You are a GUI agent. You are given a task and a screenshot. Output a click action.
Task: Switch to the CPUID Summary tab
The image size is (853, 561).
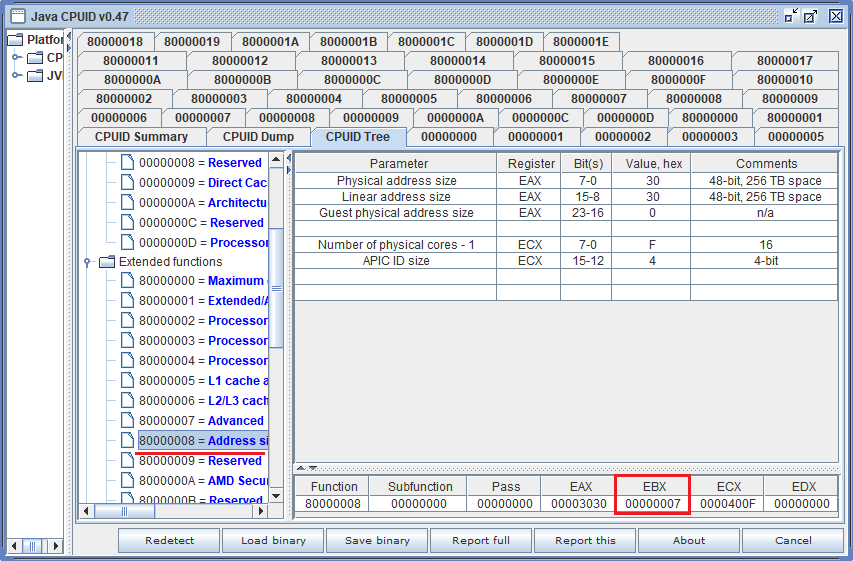(141, 137)
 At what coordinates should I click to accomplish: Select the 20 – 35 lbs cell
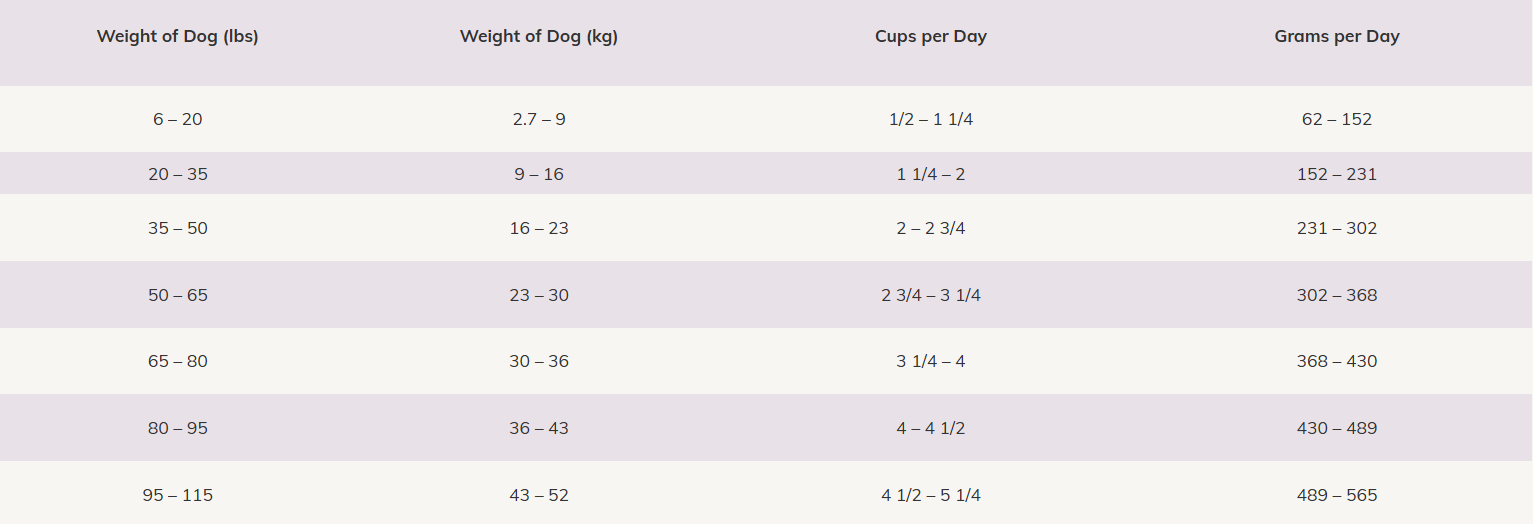[177, 174]
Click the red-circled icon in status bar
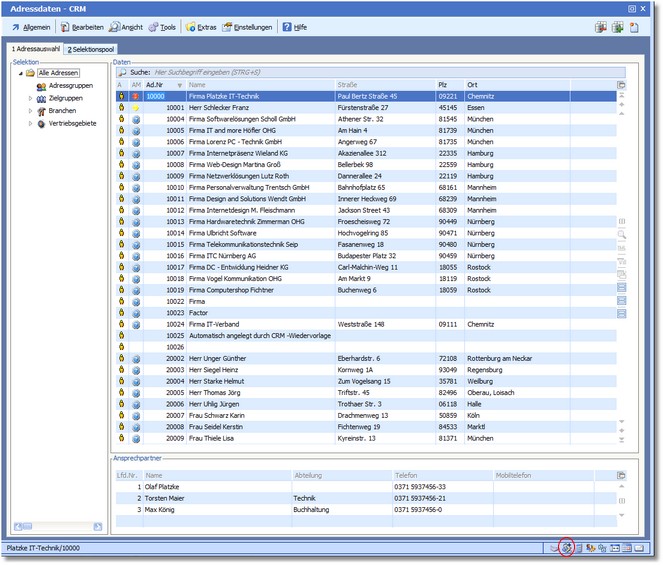The width and height of the screenshot is (663, 565). coord(567,547)
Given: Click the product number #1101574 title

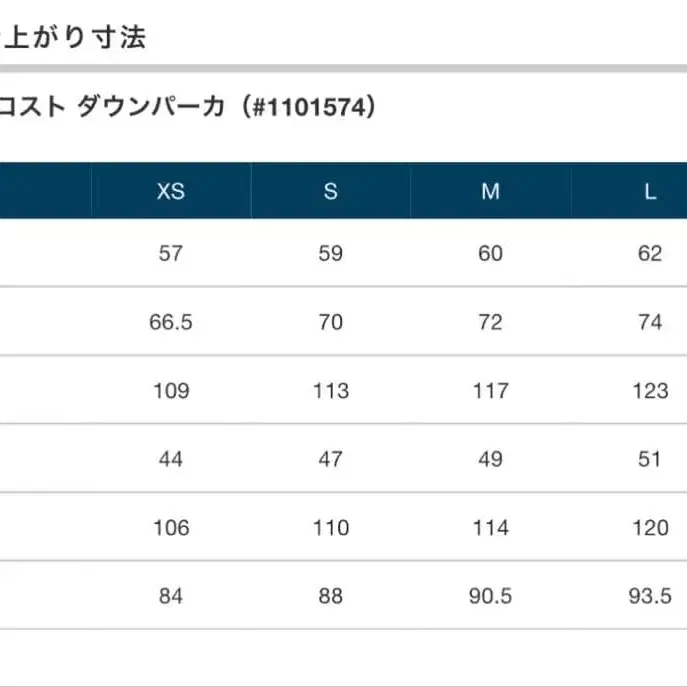Looking at the screenshot, I should (x=190, y=106).
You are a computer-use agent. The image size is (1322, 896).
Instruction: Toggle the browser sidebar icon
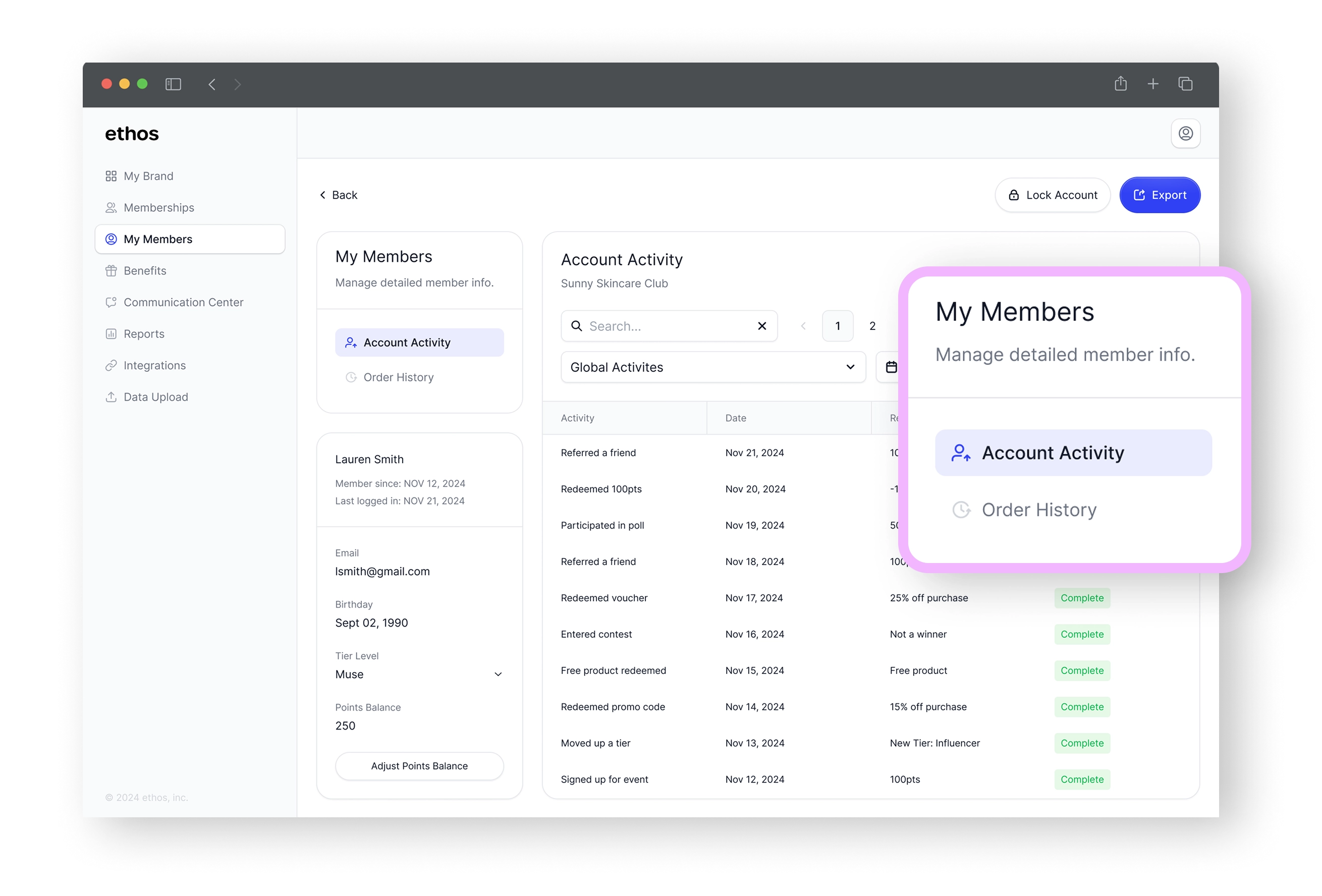click(x=173, y=84)
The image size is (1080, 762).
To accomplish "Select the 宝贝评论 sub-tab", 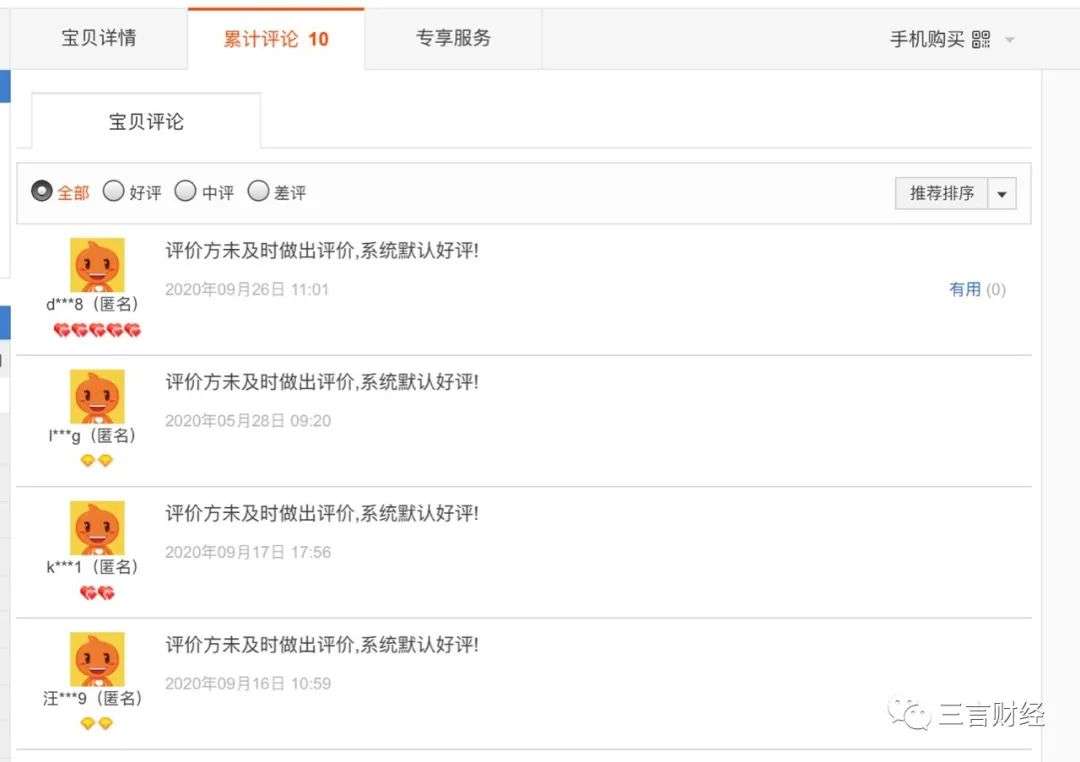I will coord(146,121).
# # # # # # #
WRITTEN PROBLEM: Pick out each line in the data above that contains the word "agent", and copy those lines unchanged.

WRITTEN SOLUTION:
You are a GUI agent. You are given a task and a screenshot. Output a click action.
You are a computer-use agent. The image size is (1322, 896).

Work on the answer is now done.